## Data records
>>>>
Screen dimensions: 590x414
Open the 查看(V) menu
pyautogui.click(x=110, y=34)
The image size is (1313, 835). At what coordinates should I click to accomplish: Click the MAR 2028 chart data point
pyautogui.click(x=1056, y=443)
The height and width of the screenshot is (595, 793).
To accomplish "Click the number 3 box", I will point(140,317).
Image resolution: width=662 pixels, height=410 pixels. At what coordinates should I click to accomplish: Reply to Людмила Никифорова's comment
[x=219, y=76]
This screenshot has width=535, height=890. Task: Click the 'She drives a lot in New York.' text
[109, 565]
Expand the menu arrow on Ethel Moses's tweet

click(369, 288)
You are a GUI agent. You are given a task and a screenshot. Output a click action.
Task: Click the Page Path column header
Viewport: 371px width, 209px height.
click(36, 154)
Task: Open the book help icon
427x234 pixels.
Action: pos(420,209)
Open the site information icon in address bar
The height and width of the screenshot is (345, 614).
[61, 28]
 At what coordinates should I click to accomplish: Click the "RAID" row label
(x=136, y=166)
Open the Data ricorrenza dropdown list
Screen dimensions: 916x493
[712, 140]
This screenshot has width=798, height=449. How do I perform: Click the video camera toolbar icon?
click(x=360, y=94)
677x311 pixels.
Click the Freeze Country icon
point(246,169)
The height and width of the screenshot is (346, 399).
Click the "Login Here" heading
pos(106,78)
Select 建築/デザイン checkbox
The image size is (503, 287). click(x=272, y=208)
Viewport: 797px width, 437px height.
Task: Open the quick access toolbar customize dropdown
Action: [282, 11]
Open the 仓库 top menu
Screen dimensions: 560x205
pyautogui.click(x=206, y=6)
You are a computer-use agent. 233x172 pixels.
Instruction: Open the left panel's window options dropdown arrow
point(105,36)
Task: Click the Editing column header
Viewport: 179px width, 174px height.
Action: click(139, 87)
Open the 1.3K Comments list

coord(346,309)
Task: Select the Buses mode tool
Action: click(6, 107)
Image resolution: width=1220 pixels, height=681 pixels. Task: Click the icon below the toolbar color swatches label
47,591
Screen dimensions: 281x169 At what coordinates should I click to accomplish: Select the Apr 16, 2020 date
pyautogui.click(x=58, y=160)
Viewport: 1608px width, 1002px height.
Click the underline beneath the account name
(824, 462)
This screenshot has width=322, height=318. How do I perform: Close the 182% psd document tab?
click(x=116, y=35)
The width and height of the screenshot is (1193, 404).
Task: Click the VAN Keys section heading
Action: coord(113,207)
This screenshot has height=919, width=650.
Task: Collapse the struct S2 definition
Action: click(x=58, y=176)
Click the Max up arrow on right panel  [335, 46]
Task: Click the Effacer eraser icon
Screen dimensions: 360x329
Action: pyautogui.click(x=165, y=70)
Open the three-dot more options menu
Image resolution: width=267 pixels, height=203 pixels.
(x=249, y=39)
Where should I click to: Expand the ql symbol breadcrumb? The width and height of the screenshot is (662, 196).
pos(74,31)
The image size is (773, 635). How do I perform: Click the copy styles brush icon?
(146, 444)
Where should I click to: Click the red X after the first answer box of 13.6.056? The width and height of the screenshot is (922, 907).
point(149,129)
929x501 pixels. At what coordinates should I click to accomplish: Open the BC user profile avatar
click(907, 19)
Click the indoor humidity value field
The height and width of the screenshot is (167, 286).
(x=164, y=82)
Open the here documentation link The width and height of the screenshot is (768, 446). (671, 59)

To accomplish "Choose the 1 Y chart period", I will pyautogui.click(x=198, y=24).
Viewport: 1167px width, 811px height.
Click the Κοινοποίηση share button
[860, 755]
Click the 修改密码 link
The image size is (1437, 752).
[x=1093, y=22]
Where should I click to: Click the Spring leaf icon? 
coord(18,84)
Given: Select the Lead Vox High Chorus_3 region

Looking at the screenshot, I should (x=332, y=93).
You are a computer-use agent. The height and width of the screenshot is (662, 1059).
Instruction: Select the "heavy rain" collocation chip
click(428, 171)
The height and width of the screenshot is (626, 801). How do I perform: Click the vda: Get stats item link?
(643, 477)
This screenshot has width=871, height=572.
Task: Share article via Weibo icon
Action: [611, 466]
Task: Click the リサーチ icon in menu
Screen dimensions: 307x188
<<<<
## Problem details
Once the records have been read, print them all again exactly.

## Written response
Screen dimensions: 590x414
Open the 查看(V) menu
pyautogui.click(x=110, y=34)
The image size is (1313, 835). At what coordinates should I click to accomplish: Click the MAR 2028 chart data point
pyautogui.click(x=1056, y=443)
The height and width of the screenshot is (595, 793).
To accomplish "Click the number 3 box", I will point(140,317).
Image resolution: width=662 pixels, height=410 pixels. At what coordinates should I click to accomplish: Reply to Людмила Никифорова's comment
[x=219, y=76]
This screenshot has width=535, height=890. Task: Click the 'She drives a lot in New York.' text
[109, 565]
Expand the menu arrow on Ethel Moses's tweet

click(369, 288)
You are a GUI agent. You are given a task and a screenshot. Output a click action.
Task: Click the Page Path column header
Viewport: 371px width, 209px height.
click(36, 154)
Task: Open the book help icon
427x234 pixels.
Action: pos(420,209)
Open the site information icon in address bar
The height and width of the screenshot is (345, 614).
[61, 28]
 At what coordinates should I click to accomplish: Click the "RAID" row label
(x=136, y=166)
Open the Data ricorrenza dropdown list
Screen dimensions: 916x493
[712, 140]
This screenshot has width=798, height=449. How do I perform: Click the video camera toolbar icon?
click(x=360, y=94)
677x311 pixels.
Click the Freeze Country icon
point(246,169)
The height and width of the screenshot is (346, 399).
Click the "Login Here" heading
pos(106,78)
Select 建築/デザイン checkbox
The image size is (503, 287). click(x=272, y=208)
Viewport: 797px width, 437px height.
Task: Open the quick access toolbar customize dropdown
Action: [282, 11]
Open the 仓库 top menu
Screen dimensions: 560x205
pyautogui.click(x=206, y=6)
You are a computer-use agent. 233x172 pixels.
Instruction: Open the left panel's window options dropdown arrow
point(105,36)
Task: Click the Editing column header
Viewport: 179px width, 174px height.
Action: click(139, 87)
Open the 1.3K Comments list

coord(346,309)
Task: Select the Buses mode tool
Action: click(6, 107)
Image resolution: width=1220 pixels, height=681 pixels. Task: Click the icon below the toolbar color swatches label
47,591
Screen dimensions: 281x169 At what coordinates should I click to accomplish: Select the Apr 16, 2020 date
pyautogui.click(x=58, y=160)
Viewport: 1608px width, 1002px height.
Click the underline beneath the account name
(824, 462)
This screenshot has width=322, height=318. How do I perform: Close the 182% psd document tab?
click(x=116, y=35)
The width and height of the screenshot is (1193, 404).
Task: Click the VAN Keys section heading
Action: coord(113,207)
This screenshot has height=919, width=650.
Task: Collapse the struct S2 definition
Action: click(x=58, y=176)
Click the Max up arrow on right panel  [335, 46]
Task: Click the Effacer eraser icon
Screen dimensions: 360x329
Action: pyautogui.click(x=165, y=70)
Open the three-dot more options menu
Image resolution: width=267 pixels, height=203 pixels.
(x=249, y=39)
Where should I click to: Expand the ql symbol breadcrumb? The width and height of the screenshot is (662, 196).
pos(74,31)
The image size is (773, 635). How do I perform: Click the copy styles brush icon?
(146, 444)
Where should I click to: Click the red X after the first answer box of 13.6.056? The width and height of the screenshot is (922, 907).
point(149,129)
929x501 pixels. At what coordinates should I click to accomplish: Open the BC user profile avatar
click(907, 19)
Click the indoor humidity value field
The height and width of the screenshot is (167, 286).
(x=164, y=82)
Open the here documentation link The width and height of the screenshot is (768, 446). (671, 59)

To accomplish "Choose the 1 Y chart period", I will pyautogui.click(x=198, y=24).
Viewport: 1167px width, 811px height.
Click the Κοινοποίηση share button
[860, 755]
Click the 修改密码 link
The image size is (1437, 752).
[x=1093, y=22]
Where should I click to: Click the Spring leaf icon? 
coord(18,84)
Given: Select the Lead Vox High Chorus_3 region

Looking at the screenshot, I should (x=332, y=93).
You are a computer-use agent. The height and width of the screenshot is (662, 1059).
Instruction: Select the "heavy rain" collocation chip
click(428, 171)
The height and width of the screenshot is (626, 801). How do I perform: Click the vda: Get stats item link?
(643, 477)
This screenshot has width=871, height=572.
Task: Share article via Weibo icon
Action: [611, 466]
Task: Click the リサーチ icon in menu
Screen dimensions: 307x188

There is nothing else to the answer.